Quote verbatim every line of the material below, from the line containing "Task: Select CSIH" through the last line of the material, including both of those lines.

# Data lines

<<<<

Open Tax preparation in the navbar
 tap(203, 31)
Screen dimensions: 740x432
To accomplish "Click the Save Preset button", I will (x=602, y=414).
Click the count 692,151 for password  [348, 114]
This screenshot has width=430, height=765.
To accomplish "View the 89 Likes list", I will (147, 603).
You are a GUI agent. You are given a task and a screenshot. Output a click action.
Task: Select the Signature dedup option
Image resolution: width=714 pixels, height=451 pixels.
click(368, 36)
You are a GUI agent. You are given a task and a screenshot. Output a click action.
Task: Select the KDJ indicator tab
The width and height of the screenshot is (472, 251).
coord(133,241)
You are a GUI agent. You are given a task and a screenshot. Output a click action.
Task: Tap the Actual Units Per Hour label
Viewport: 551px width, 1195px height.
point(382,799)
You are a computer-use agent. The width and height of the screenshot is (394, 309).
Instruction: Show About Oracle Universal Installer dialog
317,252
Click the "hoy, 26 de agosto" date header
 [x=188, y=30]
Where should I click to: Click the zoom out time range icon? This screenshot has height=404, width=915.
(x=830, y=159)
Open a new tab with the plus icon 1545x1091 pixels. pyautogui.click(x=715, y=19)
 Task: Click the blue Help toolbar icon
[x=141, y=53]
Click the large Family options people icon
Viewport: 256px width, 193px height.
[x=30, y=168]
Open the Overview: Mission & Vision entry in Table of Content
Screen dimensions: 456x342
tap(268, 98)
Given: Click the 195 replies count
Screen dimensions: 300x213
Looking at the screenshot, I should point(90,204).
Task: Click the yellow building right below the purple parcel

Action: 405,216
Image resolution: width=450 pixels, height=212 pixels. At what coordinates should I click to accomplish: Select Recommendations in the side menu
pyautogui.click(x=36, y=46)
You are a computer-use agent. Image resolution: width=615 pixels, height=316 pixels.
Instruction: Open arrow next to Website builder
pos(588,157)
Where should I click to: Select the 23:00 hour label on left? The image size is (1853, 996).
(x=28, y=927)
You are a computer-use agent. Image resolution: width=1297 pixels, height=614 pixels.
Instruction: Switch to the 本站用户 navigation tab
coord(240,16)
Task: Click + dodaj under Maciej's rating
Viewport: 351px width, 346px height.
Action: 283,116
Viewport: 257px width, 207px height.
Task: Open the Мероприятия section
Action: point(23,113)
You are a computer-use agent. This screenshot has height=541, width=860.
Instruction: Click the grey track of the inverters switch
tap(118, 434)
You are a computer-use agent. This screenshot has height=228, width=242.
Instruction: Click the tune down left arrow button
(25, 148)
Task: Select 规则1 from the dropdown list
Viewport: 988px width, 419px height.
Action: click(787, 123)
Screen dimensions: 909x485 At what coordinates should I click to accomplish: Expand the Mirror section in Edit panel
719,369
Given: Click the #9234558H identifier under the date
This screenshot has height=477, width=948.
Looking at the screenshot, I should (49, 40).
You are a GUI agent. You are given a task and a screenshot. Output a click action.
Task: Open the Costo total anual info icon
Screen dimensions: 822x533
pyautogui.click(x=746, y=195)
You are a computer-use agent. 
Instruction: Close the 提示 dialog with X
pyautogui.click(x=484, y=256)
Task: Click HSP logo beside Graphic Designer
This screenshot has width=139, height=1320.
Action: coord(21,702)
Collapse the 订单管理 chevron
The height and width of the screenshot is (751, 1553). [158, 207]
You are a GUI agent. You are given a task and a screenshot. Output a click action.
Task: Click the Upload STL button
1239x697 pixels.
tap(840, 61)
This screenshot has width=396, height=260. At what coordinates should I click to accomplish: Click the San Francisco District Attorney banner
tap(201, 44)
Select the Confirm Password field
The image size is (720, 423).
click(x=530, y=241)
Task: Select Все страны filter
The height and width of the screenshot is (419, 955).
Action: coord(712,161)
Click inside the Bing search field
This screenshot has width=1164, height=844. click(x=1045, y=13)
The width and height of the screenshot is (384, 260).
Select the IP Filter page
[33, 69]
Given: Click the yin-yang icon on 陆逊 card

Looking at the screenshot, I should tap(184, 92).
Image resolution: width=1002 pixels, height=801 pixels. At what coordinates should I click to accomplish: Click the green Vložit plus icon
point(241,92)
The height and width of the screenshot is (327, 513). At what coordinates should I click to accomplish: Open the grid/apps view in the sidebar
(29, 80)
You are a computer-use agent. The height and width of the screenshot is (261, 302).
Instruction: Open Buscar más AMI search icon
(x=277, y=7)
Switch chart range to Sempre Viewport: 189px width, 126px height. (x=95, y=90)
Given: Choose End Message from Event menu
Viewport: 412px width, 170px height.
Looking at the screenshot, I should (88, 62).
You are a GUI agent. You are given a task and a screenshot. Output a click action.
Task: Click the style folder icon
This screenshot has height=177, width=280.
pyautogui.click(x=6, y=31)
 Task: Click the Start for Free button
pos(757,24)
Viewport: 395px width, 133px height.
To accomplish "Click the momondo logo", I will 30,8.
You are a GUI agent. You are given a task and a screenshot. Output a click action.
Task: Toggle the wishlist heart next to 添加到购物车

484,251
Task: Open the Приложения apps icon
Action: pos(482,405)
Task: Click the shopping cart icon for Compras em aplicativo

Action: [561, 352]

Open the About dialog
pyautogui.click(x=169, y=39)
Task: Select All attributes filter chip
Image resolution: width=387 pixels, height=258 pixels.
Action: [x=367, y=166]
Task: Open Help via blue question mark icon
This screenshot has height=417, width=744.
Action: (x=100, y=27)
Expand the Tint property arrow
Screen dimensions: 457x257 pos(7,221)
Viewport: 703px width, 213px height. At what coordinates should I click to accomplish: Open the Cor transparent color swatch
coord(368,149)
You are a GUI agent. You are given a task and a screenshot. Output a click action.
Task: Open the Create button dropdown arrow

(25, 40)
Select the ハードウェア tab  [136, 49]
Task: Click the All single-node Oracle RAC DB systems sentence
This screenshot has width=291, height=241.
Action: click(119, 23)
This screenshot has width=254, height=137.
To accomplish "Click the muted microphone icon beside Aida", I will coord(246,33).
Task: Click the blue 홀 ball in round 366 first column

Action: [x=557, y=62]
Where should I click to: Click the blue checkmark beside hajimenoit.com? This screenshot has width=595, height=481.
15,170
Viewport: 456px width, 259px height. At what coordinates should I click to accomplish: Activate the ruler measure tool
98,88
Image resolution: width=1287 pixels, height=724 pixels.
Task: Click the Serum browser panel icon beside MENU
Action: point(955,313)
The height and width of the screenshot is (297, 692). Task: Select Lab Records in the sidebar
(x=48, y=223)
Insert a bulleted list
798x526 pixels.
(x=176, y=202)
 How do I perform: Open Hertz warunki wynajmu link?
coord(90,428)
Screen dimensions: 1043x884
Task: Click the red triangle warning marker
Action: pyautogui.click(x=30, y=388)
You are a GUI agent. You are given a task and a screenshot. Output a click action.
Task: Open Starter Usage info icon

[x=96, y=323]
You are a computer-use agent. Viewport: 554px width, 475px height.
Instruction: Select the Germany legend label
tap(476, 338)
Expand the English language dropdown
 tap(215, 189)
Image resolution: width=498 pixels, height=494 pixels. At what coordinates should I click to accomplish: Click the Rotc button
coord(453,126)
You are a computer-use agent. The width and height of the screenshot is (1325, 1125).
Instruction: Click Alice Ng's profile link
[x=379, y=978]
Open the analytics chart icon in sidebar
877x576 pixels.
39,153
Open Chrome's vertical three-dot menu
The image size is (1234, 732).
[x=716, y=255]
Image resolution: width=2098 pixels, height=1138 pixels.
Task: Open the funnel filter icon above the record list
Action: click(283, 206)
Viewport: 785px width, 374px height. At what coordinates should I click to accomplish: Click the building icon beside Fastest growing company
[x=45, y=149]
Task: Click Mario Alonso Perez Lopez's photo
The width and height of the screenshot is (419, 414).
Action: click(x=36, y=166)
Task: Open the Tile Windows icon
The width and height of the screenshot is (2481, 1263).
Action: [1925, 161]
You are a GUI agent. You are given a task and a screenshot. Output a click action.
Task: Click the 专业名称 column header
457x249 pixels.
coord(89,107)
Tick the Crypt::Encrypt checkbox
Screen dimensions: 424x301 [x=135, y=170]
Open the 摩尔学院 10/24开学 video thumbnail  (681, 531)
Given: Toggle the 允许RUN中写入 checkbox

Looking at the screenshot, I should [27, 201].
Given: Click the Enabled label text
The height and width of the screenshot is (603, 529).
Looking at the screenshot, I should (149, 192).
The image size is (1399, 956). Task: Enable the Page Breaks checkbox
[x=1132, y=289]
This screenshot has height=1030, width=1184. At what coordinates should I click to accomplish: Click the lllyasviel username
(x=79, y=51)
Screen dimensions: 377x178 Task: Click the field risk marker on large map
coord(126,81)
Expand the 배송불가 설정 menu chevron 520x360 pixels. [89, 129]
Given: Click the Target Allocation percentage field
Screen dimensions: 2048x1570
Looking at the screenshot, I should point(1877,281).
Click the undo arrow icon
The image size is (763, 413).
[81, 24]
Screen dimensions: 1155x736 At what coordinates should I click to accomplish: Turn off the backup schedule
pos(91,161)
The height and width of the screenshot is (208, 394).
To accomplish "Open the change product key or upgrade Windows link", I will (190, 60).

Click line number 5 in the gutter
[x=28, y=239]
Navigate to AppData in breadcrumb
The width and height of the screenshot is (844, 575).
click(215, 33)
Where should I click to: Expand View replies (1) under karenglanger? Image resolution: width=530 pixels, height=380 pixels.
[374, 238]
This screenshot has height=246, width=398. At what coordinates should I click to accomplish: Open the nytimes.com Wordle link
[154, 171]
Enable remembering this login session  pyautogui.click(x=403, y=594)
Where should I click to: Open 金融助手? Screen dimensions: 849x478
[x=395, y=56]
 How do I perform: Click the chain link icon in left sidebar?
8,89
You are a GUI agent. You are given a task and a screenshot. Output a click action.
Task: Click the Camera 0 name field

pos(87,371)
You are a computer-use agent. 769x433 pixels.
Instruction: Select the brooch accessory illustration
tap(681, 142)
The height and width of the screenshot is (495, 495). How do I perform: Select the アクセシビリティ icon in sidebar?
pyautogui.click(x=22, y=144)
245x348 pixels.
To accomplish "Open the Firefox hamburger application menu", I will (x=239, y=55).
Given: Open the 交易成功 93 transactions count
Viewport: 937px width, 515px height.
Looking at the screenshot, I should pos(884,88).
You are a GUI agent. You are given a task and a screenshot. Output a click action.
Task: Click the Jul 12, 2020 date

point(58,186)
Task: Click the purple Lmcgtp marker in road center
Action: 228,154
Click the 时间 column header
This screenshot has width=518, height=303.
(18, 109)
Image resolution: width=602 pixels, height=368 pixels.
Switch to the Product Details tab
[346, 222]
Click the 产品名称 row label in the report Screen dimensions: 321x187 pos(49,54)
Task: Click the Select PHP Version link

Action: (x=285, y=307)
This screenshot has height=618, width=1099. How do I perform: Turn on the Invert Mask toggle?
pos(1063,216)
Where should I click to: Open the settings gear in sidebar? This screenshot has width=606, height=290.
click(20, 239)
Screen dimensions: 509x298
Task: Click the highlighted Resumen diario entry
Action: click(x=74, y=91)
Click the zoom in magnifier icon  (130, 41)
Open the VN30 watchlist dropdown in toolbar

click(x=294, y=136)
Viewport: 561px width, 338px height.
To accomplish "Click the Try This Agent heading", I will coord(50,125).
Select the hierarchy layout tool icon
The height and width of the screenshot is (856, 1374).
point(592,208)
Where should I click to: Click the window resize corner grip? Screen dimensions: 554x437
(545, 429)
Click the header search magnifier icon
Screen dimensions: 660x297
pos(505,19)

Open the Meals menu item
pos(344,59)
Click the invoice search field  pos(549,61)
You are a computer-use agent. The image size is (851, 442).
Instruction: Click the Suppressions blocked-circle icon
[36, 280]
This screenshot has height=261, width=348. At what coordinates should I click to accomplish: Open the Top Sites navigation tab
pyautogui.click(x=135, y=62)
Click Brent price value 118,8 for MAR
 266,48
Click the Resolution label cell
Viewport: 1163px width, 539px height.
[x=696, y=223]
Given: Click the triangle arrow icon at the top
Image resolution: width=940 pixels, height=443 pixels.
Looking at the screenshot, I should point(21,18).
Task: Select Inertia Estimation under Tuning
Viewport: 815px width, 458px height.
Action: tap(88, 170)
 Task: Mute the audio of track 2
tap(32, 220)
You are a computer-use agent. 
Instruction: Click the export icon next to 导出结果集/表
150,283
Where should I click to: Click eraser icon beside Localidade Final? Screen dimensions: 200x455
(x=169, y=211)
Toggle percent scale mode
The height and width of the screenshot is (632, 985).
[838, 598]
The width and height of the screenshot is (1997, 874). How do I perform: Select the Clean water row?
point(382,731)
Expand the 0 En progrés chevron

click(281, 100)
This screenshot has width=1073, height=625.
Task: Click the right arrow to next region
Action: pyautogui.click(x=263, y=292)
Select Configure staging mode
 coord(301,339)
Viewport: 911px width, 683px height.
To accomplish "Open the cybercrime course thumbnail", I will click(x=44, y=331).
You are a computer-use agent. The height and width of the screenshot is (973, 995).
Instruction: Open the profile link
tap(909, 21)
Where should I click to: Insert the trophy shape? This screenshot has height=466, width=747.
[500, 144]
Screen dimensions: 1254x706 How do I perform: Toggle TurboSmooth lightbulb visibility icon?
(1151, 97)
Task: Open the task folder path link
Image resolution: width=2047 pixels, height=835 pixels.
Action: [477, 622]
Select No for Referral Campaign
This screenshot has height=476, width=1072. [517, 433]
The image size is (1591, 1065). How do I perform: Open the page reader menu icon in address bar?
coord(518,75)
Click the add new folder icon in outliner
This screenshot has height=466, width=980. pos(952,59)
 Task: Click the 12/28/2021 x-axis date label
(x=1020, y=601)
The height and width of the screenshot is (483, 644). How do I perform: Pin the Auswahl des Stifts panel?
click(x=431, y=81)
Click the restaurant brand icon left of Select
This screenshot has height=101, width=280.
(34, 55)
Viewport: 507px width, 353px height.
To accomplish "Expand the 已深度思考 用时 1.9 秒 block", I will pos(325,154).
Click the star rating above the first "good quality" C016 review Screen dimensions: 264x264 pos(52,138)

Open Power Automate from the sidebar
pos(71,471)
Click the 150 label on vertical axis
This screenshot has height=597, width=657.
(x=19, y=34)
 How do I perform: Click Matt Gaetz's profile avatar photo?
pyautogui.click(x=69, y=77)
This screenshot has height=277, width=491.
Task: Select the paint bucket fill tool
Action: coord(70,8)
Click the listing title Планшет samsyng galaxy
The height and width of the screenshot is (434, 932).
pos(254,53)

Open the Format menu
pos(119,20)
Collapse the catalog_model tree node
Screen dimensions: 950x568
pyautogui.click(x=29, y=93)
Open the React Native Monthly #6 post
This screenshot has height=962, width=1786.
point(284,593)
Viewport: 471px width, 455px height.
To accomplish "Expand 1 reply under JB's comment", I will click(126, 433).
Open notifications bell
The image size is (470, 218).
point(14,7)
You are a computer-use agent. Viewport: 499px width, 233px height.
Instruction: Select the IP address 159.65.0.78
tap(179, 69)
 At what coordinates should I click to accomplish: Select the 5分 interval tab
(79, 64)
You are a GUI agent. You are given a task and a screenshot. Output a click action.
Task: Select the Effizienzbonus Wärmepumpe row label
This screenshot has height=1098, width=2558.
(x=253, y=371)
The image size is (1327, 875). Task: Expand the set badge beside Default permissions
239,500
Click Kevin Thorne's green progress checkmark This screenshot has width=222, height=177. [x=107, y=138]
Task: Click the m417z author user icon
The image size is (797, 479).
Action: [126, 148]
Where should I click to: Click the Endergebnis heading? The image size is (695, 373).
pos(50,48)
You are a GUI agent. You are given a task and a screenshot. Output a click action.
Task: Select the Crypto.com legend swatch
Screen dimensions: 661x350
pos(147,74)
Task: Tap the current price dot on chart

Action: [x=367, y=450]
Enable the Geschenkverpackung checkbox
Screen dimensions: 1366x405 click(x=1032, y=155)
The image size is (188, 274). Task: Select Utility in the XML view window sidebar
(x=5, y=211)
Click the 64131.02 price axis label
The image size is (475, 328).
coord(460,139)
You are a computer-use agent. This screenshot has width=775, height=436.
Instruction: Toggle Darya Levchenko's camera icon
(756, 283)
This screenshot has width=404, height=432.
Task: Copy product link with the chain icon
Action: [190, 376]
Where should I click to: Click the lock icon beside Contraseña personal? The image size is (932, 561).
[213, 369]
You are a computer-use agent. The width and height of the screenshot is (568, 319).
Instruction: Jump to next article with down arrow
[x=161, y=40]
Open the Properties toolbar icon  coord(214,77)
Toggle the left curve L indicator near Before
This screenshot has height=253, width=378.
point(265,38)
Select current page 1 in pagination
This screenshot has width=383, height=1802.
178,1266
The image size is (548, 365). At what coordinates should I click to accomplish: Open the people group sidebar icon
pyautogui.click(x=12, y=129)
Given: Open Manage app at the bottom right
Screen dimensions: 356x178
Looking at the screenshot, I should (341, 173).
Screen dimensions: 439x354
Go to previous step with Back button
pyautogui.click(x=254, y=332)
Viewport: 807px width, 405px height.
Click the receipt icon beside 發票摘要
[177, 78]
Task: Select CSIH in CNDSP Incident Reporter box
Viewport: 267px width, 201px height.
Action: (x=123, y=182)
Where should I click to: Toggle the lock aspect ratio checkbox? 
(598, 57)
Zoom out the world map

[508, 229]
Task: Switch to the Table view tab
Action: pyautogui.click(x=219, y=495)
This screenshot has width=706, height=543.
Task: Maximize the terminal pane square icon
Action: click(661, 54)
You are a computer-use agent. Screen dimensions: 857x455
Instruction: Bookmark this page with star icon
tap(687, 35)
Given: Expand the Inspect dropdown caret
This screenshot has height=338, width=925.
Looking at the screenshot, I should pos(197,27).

>>>>

# Written response
Task: Select CSIH in CNDSP Incident Reporter box
Viewport: 267px width, 201px height.
Action: (x=123, y=182)
Where should I click to: Toggle the lock aspect ratio checkbox? 
(598, 57)
Zoom out the world map

[508, 229]
Task: Switch to the Table view tab
Action: pyautogui.click(x=219, y=495)
This screenshot has width=706, height=543.
Task: Maximize the terminal pane square icon
Action: click(661, 54)
You are a computer-use agent. Screen dimensions: 857x455
Instruction: Bookmark this page with star icon
tap(687, 35)
Given: Expand the Inspect dropdown caret
This screenshot has height=338, width=925.
Looking at the screenshot, I should pos(197,27).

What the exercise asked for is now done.